### [RETOS]
**A)** Transcribe sin cambios el fragmento sobre Edward Hopper desde "MUSEO THYSSEN-BORNEMISZA" hasta "pintura con palabras.", ambos incluidos.
**B)** Filtra los registros y deja solo las líneas que contengan la palabra "Artist". Ten en cuenta las mayúsculas y minúsculas.

### [FRAGMENTO PARA LEER]

MUSEO THYSSEN-BORNEMISZA
MADRID 12/6 – 16/9 2012
EDWARD HOPPER
Hopper, en una carta fechada el 19
de octubre de 1939 y dirigida a Charles H. Sawyer, director de la Addison
Gallery of American Art en Andover Massachusetts, donde se exponía el cuadro Manhattan Bridge Loop; empieza diciendo:
Querido señor Sawyer: Me pide que haga
algo que posiblemente sea tan difícil de hacer como pintar: estos es, que
explique la pintura con palabras.
Probablemente
Hopper estuviera en lo cierto, pero de la misma manera que él debió pintar
porque no pudo evitarlo, los escritores escribimos por la misma razón, y yo voy
a escribir algunas palabras sobre sus cuadros, al fin y al cabo ambas formas de
expresión nacen de la misma voluntad subconsciente de crear una propia visión del
mundo. Pero no pretendo como él dice en la carta, explicar su pintura, sino
sobre todo, explicar lo que su pintura obra en mi interior, simplemente una
lectura, la descodificación de un mensaje. El código no importa. Y no sé
realmente valorar qué es más difícil, pero eso tampoco creo que importe. Lo que
sí creo tener claro es que esa coletilla contemporánea que la sociedad de la
imagen impuso a diestro y siniestro, esa que afirma cual verdad divina, que a
veces una imagen vale más que mil
palabras, no siempre es cierta e incluso a menudo es simplista e injusta. Una
buena imagen evoca y provoca y en esa provocación, en esa reacción proteica de
sensaciones, una imagen puede merecer mil y una palabras mientras que en otras
ocasiones, mil y una palabras no darían ni para una mala fotografía sin alma.

(Registros sin procesar)
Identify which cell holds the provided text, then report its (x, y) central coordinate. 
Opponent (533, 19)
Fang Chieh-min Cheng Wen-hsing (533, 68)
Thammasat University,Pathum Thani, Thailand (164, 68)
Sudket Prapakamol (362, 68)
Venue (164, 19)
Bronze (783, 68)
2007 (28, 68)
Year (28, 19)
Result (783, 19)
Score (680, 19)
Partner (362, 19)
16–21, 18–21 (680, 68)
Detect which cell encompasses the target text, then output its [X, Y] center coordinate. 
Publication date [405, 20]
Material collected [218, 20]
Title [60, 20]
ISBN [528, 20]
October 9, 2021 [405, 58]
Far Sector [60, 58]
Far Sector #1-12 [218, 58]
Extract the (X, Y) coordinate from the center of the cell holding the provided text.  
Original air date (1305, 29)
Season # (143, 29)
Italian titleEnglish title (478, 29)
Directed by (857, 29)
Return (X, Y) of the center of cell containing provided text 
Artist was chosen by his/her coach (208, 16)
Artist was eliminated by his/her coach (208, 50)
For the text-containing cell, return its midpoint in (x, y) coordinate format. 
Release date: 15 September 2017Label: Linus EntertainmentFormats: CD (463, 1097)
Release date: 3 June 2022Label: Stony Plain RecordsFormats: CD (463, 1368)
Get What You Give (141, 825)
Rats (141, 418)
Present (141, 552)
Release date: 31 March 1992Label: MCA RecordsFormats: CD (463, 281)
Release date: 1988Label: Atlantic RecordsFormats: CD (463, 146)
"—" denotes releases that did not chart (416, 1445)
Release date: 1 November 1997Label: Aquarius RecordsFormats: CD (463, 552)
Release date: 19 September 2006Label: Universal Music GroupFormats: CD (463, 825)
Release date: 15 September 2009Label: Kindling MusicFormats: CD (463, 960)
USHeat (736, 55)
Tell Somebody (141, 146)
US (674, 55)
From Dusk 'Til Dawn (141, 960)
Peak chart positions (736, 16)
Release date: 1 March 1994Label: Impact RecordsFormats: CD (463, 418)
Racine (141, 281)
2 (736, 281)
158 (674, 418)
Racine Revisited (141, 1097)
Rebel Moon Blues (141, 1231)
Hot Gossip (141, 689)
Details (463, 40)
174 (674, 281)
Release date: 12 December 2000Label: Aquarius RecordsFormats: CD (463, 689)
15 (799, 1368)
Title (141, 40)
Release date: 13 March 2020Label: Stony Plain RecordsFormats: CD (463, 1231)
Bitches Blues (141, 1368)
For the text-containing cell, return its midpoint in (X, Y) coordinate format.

### [RESPUESTAS DEL EJERCICIO]
**A)**
MUSEO THYSSEN-BORNEMISZA
MADRID 12/6 – 16/9 2012
EDWARD HOPPER
Hopper, en una carta fechada el 19
de octubre de 1939 y dirigida a Charles H. Sawyer, director de la Addison
Gallery of American Art en Andover Massachusetts, donde se exponía el cuadro Manhattan Bridge Loop; empieza diciendo:
Querido señor Sawyer: Me pide que haga
algo que posiblemente sea tan difícil de hacer como pintar: estos es, que
explique la pintura con palabras.

**B)**
Artist was chosen by his/her coach (208, 16)
Artist was eliminated by his/her coach (208, 50)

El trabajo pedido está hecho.